SD/PEN Member Profile: Larry Edwards
Each month, SD/PEN selects one of its members at random to profile his or her background and experience. This month we are featuring Larry Edwards, a Pulitzer Prize–nominated writer, long-time editor, and book publisher.
I offer editing services that include manuscript read-and-critique, copy editing, content editing, developmental editing, and book proposals, as well as print book and ebook publishing consultation. I also have my own publishing imprint, Wigeon Publishing.
What accomplishment are you most proud of professionally?

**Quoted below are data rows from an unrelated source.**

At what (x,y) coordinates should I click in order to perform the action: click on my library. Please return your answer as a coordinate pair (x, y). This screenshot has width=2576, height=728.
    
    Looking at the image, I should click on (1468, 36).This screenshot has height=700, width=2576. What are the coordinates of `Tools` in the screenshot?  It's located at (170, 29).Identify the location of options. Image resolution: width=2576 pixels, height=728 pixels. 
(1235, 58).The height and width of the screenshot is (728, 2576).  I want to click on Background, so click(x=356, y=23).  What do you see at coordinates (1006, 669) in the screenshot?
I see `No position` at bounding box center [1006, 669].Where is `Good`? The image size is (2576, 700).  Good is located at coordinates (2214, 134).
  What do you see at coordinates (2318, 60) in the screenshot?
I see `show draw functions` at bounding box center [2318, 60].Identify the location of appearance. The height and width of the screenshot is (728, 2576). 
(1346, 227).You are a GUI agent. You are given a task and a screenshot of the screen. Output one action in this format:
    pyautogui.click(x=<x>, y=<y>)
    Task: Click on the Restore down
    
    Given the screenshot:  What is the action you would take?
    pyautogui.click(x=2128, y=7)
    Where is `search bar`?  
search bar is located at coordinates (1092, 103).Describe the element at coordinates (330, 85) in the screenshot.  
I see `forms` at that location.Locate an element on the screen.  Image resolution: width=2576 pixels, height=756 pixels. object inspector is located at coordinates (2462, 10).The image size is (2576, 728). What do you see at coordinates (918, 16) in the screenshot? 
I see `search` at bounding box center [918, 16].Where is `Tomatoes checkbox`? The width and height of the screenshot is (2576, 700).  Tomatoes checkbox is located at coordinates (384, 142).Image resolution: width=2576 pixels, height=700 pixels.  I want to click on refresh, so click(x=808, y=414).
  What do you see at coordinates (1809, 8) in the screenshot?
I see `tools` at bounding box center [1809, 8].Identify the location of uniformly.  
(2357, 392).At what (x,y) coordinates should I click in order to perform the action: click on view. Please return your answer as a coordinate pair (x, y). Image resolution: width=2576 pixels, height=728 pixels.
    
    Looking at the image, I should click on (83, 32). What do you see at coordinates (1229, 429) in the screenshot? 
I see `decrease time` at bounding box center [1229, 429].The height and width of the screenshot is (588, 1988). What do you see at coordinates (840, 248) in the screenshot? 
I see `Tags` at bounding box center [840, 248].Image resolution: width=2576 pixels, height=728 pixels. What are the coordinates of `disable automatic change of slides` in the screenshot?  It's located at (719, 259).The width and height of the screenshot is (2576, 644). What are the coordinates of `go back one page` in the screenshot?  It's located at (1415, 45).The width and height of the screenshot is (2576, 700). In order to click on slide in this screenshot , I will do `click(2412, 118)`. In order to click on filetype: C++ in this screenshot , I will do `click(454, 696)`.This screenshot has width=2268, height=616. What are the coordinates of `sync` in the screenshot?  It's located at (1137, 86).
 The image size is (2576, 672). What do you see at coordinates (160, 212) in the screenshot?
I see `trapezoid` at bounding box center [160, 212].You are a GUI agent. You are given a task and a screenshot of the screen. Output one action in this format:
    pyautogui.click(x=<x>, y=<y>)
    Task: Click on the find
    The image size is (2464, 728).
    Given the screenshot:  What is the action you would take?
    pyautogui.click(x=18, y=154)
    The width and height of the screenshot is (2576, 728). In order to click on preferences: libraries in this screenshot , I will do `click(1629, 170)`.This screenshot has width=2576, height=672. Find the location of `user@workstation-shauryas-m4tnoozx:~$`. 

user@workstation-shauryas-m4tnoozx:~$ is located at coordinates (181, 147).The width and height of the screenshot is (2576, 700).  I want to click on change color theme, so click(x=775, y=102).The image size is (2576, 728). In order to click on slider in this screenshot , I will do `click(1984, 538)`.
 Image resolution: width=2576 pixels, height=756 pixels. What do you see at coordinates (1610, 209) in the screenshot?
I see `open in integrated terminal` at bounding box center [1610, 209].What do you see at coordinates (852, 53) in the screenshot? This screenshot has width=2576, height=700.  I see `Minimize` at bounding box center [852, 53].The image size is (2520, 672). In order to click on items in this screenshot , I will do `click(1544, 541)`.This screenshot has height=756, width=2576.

Peer recognition: I have won many awards over the years as a writer and an editor. As an editor, one of the authors I worked with (as development, content, and copy editor) won the prestigious 2015 IBPA Benjamin Franklin Gold Award. Also, as an editor, multiple authors I have worked with have taken top honors at the annual San Diego Book Awards. In addition, as an author I have taken top honors at the San Diego Book Awards three times, for both nonfiction and fiction, and I have been nominated for a Pulitzer Prize. As an investigation journalist, I won Best of Show awards from the San Diego Press Club for four occasions.
Which quality or qualities would you most like your clients or professional colleagues to remember you for?
I'm easy to work with, the quality of my work is professional, and I meet my deadlines.
Tell us about a book you recently read that you would recommend.
Charcoal Joe by Walter Mosely has a depth and literary quality lacking in most books of the mystery genre, yet the pace never slows below a fast trot and quickly returns to its former gallop. I pretty much read it in one day (Christmas—best present I’ve given myself in a long time). It mesmerized me to the degree that I read it again the next day—to make sure I hadn’t missed anything and to savor Mosley’s fine writing and storytelling that much longer.
What is the number one item on your bucket list and why?
I would like to visit the Grand Canyon. I have only seen it from 33,000 feet (and on the "Nature Channel").
Describe a volunteer activity or cause you are involved in.
I am involved with Survivors of Violent Loss; i.e., those who have lost a loved one to murder and endure the complicated grief and bereavement that accompanies such a loss while having to traverse the labyrinthine criminal justice system.
What is your favorite or least favorite word and why?
Currently my least favorite word is a phrase: "reach out." The term has become a cliché and too often used (especially by broadcast media) inappropriately or repeatedly, to the point of rendering it meaningless.